Review: Lord of Formosa, Joyce Bergvelt

Rating: 5 out of 5

In short, I think this ticks all the boxes. Quite possibly the closest thing from an European source I have seen to Mr Shiba’s ‘historical journalism’, Mevrouw Bergvelt’s investigation of Taiwan links the measly historical evidence we have with a solid narrative that describes Lord Koxinga’s struggle against the Qing and the Dutch colonization of Formosa.

Already the above will probably give a feeling of denseness. Fortunately, the book has a clear focus. The author is willing to jump a decade if nothing significant to move her plot along happens in that time, and though this means we’re not looking at a biography of Koxinga or the Dutch per se, we have a biography of the events of the final Ming defeat and Dutch rule on Formosa.

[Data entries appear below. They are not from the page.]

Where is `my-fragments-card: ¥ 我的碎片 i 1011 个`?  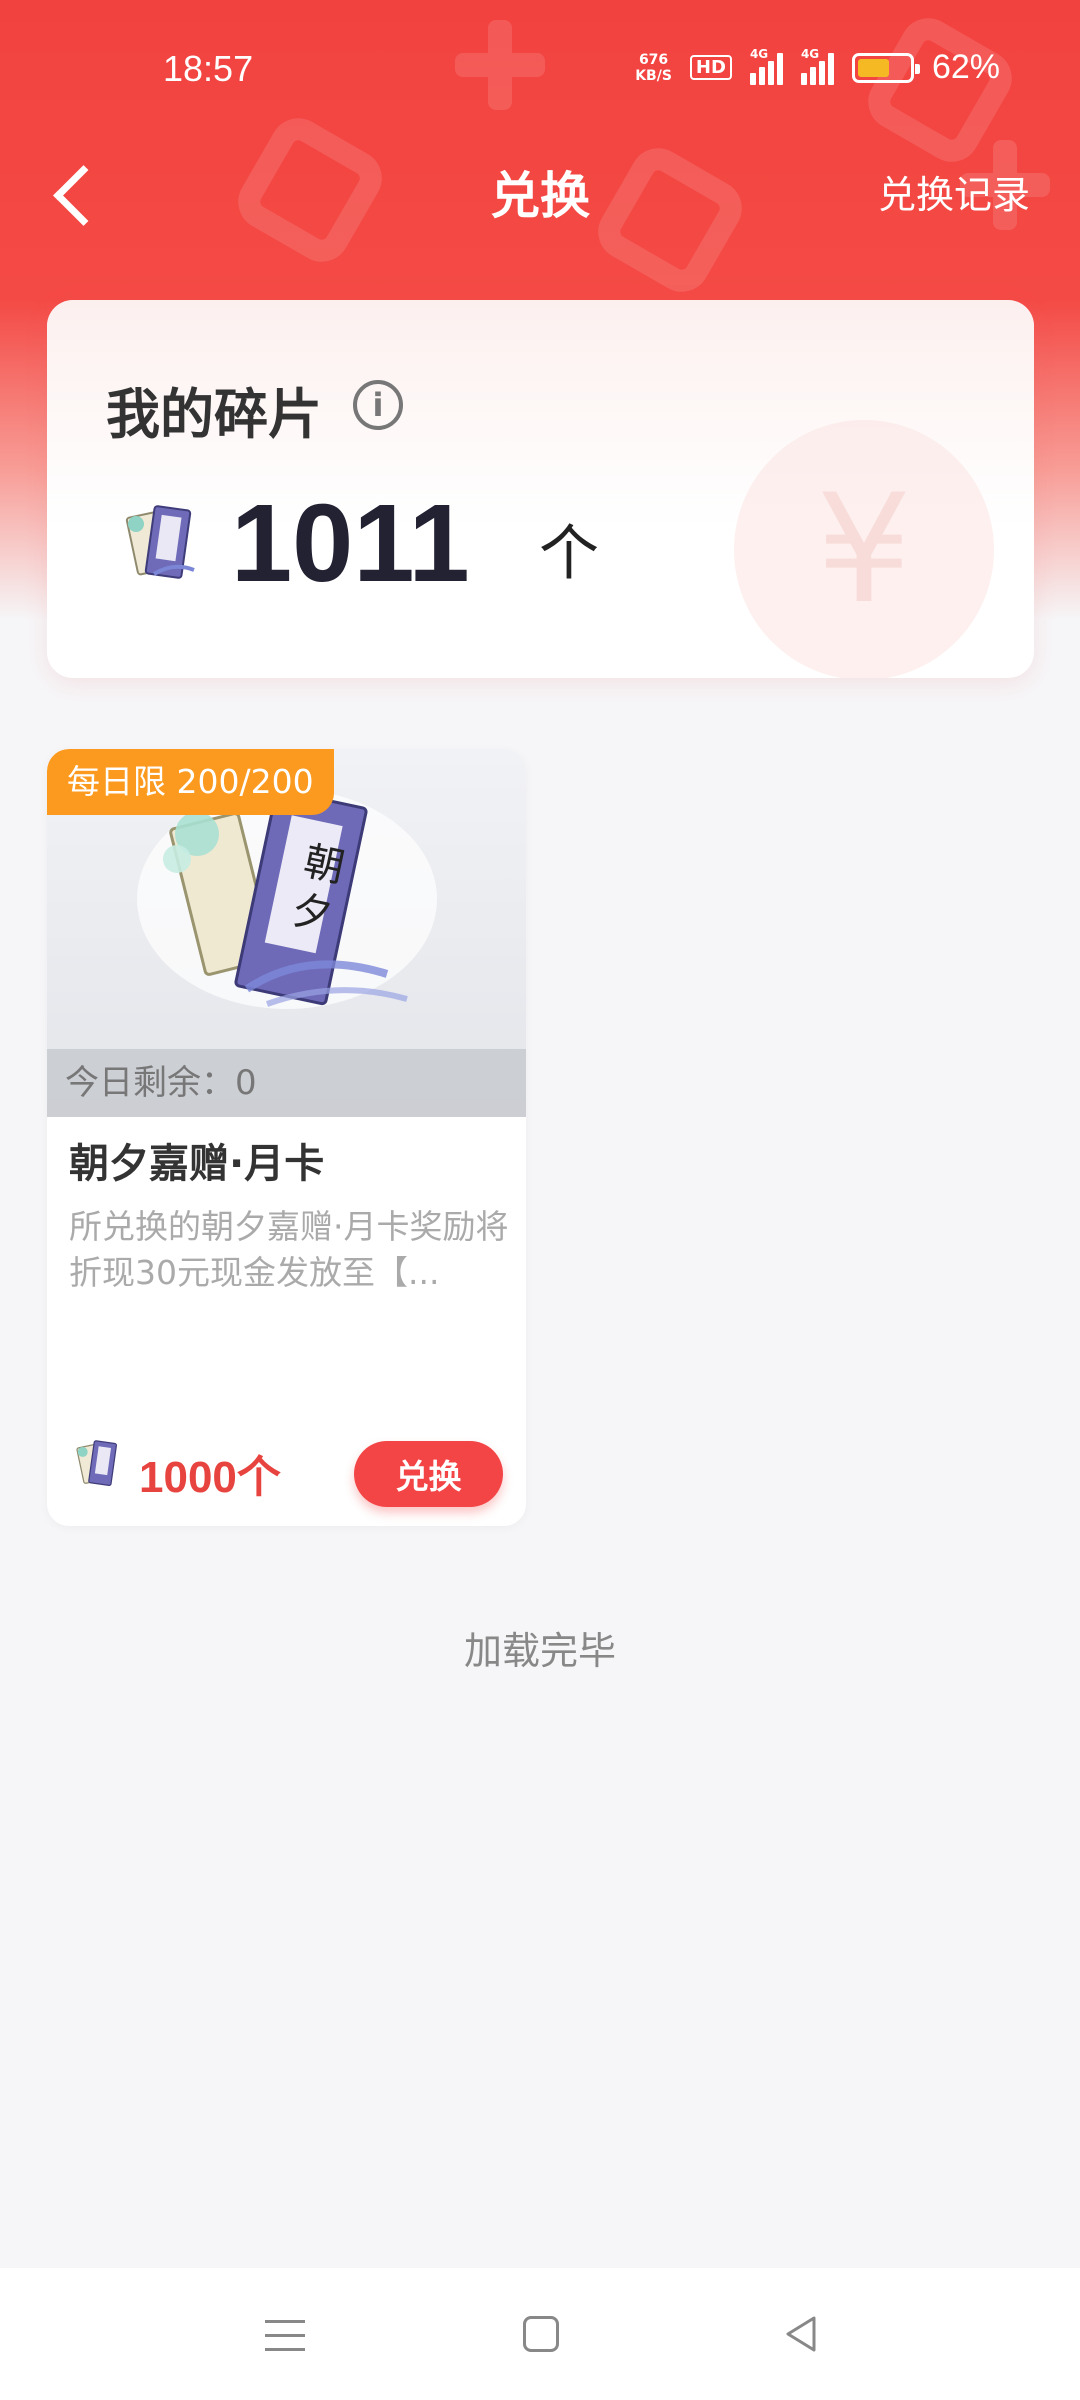
my-fragments-card: ¥ 我的碎片 i 1011 个 is located at coordinates (540, 489).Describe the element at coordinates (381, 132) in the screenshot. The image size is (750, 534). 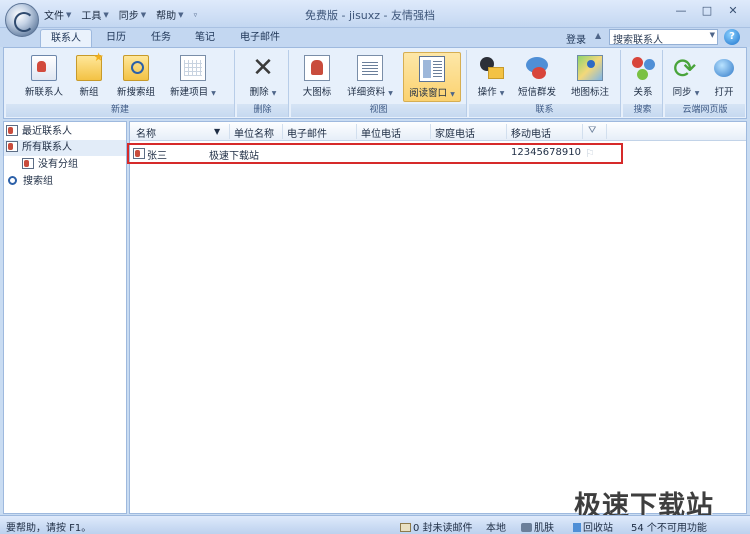
I see `column-header-work-phone: 单位电话` at that location.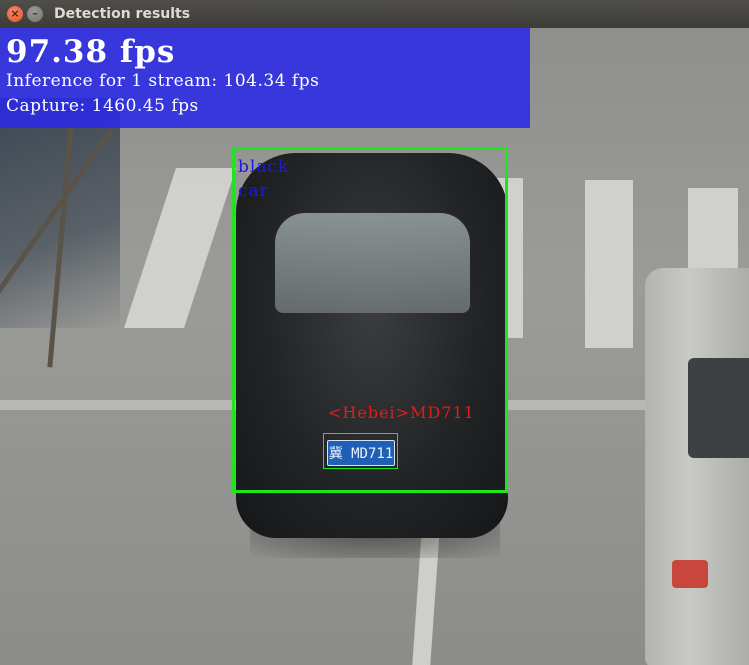  Describe the element at coordinates (163, 81) in the screenshot. I see `inference-fps: Inference for 1 stream: 104.34 fps` at that location. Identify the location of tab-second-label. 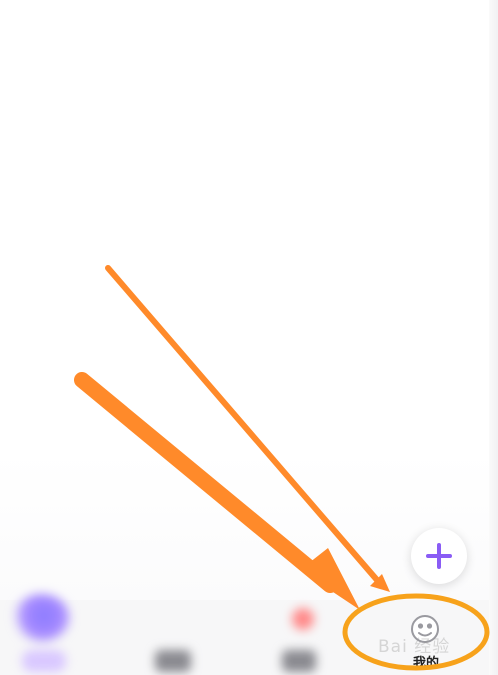
(173, 661). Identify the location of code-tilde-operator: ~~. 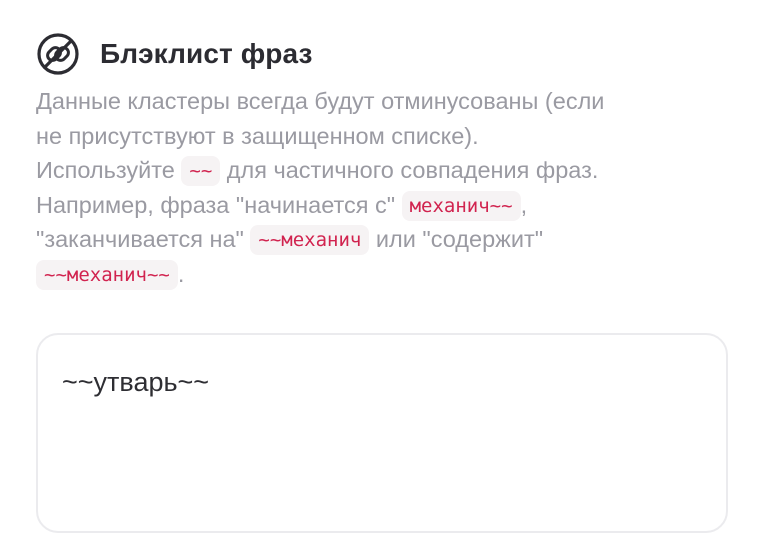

The distinction is minor though relevant, and of course a reader might want to investigate the subjects in more depth after this introduction. That, however, shouldn’t be a negative as the author’s goal of raising awareness of the Dutch rule on Taiwain. Perhaps the only negatives that came to me in the reading was that though the English version of the book is an original work of the Dutch, then some things that the Dutch might know instinctively were not expanded enough.

As such, the VOC’s Heren Zeventein was a term I had not come across before. This and other cultural concepts could have been explained in some depth along with a greater use of Dutch expressions in the English text. Nevertheless, these gripes are minor in comparison to the strength of this text.